We're all doctrinally impure

I think Fallows is one of the smartest and wisest guys out there (I didn’t always think this, but he has worn me down by being so damn right all the time), but I think he sounds a little overwrought on the Palin-“Bush Doctrine” dust-up. I follow foreign policy things pretty closely, and as a former political theory student and teacher I have a special fetish for all things doctrinal, and I wouldn’t have matched “Bush Doctrine” to preemptive or preventive or anticipatory war. And I thought about this stuff a lot at the time. I remember thinking that cooking up a doctrinal justification for invading Iraq was stupid, but I remember the doctrine I thought was so gratuitous as “the Doctrine of Preventive War,” not “the Bush Doctrine.” It seemed dumb to turn what was in all likelihood sui generis into a declared precedent, a matter of principle. (And the administration’s love of the language of principle in geopolitics, of never shutting up about it, was already seeming like a bad indulgence – foreign policy as culture war. I thought that was the Bush Doctrine: never shutting up about it.) Also, it seemed needlessly goading. It picked a fight that wasn’t important enough to pick. But now Charles Krauthammer has spoken, and it appears that Sarah Palin’s interrogator Charlie Gibson was wrong, too. Of the many doctrines Bush has delivered himself of over the last seven years, he identified the wrong one as The Bush Doctrine. Krauthammer enunciated the first Bush Doctrine in 2001. It was a sort of meta-doctrine, encompassing all subsequent Bush Doctrines. And the meta-principle established in this this ur-Doctrine of Bush – as Krauthammer reminds us – is that we should, in all things, be needlessly goading.
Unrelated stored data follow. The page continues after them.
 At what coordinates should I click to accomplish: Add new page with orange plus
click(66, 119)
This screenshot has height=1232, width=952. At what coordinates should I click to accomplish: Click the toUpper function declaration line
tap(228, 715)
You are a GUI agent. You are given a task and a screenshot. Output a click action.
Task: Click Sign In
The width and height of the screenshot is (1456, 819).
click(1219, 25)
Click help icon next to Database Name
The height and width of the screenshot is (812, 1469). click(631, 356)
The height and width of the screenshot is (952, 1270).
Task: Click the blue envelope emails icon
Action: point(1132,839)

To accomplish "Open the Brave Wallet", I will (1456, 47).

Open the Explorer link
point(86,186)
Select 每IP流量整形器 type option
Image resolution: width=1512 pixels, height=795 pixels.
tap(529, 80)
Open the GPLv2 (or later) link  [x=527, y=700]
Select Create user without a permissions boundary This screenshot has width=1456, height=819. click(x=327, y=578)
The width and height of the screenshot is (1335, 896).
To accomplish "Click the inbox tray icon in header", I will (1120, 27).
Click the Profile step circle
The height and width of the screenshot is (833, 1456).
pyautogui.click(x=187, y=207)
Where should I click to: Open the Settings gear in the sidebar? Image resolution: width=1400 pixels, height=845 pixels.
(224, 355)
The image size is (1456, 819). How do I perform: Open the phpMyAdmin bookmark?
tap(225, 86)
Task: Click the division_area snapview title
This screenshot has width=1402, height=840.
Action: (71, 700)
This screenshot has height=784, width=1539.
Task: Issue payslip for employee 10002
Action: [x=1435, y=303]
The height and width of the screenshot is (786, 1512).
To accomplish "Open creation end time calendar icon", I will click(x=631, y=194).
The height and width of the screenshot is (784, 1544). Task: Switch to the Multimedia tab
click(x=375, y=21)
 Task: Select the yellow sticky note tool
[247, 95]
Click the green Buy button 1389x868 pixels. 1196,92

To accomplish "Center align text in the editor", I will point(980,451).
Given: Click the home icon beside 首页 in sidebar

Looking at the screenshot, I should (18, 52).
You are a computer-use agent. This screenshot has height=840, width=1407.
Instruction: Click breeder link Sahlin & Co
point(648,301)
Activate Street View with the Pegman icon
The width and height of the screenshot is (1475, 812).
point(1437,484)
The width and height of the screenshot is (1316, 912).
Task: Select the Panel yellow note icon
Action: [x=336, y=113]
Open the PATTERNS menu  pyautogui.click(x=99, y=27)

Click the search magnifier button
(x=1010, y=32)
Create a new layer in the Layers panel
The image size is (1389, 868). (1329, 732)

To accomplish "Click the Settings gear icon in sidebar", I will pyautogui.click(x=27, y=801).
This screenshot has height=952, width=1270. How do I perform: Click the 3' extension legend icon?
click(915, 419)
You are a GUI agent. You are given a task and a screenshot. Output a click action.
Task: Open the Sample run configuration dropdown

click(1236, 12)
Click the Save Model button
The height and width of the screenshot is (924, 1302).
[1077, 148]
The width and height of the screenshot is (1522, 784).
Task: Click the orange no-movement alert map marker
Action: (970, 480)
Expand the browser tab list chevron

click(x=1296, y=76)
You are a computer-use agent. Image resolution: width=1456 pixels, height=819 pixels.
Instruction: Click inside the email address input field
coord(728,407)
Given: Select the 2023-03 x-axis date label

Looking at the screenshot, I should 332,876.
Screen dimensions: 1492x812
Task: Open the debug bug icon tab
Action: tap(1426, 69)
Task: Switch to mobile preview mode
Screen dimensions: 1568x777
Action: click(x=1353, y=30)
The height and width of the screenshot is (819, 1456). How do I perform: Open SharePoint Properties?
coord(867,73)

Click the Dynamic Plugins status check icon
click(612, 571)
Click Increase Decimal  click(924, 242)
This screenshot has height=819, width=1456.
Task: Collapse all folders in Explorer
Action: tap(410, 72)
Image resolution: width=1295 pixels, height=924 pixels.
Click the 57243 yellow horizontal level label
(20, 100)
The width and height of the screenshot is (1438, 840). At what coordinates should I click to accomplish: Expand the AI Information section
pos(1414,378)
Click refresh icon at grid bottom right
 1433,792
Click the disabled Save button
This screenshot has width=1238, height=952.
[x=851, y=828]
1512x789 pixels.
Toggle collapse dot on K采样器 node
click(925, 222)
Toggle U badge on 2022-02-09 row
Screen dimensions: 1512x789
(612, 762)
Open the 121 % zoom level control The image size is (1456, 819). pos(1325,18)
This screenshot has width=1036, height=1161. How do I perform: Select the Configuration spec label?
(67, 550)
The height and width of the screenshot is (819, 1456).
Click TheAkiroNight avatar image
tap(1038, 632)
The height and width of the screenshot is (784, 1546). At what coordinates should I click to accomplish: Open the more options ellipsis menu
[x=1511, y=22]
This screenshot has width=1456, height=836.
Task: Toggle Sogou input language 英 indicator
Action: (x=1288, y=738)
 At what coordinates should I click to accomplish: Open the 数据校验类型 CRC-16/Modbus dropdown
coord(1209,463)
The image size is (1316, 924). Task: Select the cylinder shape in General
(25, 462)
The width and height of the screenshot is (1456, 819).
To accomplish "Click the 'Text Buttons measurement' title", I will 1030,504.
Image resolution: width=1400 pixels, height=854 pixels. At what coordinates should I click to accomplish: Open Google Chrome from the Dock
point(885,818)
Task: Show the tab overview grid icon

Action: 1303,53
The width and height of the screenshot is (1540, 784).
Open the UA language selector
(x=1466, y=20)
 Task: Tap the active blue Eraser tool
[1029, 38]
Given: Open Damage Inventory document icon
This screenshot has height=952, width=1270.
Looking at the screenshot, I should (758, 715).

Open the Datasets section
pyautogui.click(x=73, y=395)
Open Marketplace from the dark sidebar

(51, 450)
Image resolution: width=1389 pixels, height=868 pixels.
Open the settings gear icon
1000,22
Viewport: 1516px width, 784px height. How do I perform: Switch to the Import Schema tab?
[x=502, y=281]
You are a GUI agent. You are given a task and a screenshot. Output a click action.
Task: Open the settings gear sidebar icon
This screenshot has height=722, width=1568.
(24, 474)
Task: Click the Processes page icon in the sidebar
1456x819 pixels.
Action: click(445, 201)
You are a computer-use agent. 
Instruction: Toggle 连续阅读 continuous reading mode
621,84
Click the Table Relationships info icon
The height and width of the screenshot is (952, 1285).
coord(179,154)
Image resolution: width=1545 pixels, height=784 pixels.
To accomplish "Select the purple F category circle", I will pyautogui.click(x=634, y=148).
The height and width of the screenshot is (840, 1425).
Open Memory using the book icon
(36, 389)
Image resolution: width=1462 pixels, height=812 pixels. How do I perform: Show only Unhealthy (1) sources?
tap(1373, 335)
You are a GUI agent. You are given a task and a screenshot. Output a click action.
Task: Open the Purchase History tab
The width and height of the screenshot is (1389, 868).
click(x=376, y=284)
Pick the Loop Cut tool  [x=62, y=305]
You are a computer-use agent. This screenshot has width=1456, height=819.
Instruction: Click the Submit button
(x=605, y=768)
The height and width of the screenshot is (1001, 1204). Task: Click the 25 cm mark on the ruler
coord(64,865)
I joke. I think there are massive substantive problems with Krauthammer’s principle of unilateralism, which have nothing to do with the moral imperatives of multilateralism. And I think that Sarah Palin’s answer to Gibson was disturbing for the intellectual void it revealed. And, Palin’s tendency, when pushed into areas of obvious ignorance, to recur to a language of pugnacious moralism, is, as Ross points out, depressingly familiar. In fact, she and Charlie Gibson make a similar mistake, projecting a specious categorical clarity onto what is actually a huge mess.